Pytorch training loop vs Fastai Learner

vishak · December 23, 2020, 3:09pm

So I’ve been trying both a vanilla pytorch training loop BUT with one cycle learning and the LR finder.
But the Fastai Learner does much better on the same dataset, which uses the same two methods. What other major thing is happening in the fastai learner that it does things so well?

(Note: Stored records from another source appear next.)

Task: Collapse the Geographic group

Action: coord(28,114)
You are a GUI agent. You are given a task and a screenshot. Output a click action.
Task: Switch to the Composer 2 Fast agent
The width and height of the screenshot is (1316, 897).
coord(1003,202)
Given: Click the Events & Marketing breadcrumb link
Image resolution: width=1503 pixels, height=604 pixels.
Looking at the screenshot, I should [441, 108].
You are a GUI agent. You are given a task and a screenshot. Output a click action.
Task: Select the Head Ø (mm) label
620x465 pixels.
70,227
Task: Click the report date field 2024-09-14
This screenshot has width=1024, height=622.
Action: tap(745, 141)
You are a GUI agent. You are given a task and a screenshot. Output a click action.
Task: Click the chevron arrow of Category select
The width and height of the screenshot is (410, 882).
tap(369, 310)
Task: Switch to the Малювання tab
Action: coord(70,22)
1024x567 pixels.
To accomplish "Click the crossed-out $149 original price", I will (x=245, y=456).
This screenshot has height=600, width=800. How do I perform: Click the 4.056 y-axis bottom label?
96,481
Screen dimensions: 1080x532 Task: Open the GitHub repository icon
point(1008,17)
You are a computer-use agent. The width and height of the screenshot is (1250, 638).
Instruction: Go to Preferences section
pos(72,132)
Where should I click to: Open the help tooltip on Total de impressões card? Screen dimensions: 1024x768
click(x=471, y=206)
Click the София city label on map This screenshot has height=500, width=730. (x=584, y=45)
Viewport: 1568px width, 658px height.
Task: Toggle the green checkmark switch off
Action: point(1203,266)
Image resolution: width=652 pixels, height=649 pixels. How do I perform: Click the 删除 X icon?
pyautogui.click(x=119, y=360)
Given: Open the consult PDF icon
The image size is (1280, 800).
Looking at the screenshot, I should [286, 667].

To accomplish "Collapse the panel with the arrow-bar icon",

utkb · December 23, 2020, 6:02pm

I think you will need to go through the fastai source code, compare with your own training loop code, and see what differences you spot. For details and citations, a lot of the underlying innovations and tricks are described in this paper.

Yijin

ilovescience · December 23, 2020, 10:08pm

What kind of problem are you working on?

There are various defaults that fastai has that leads to improved performance. Here are some things to check (somewhat specific to pretrained image models):

The optimizer used (fastai uses AdamW)
The hyperparameters used (fastai has different defaults for betas, weight decay, etc.)
Custom model modification by fastai (ex: fastai adds a custom head when fine-tuning pretrained image models)
One-cycle actually starts decreasing 25% into training (pct_start default). Other defaults to be aware of include the starting and ending LR for one-cycle.
One-cycle also schedules the momentum as well

There are probably a lot that I am missing but these are the main ones I can think of (and see in the code).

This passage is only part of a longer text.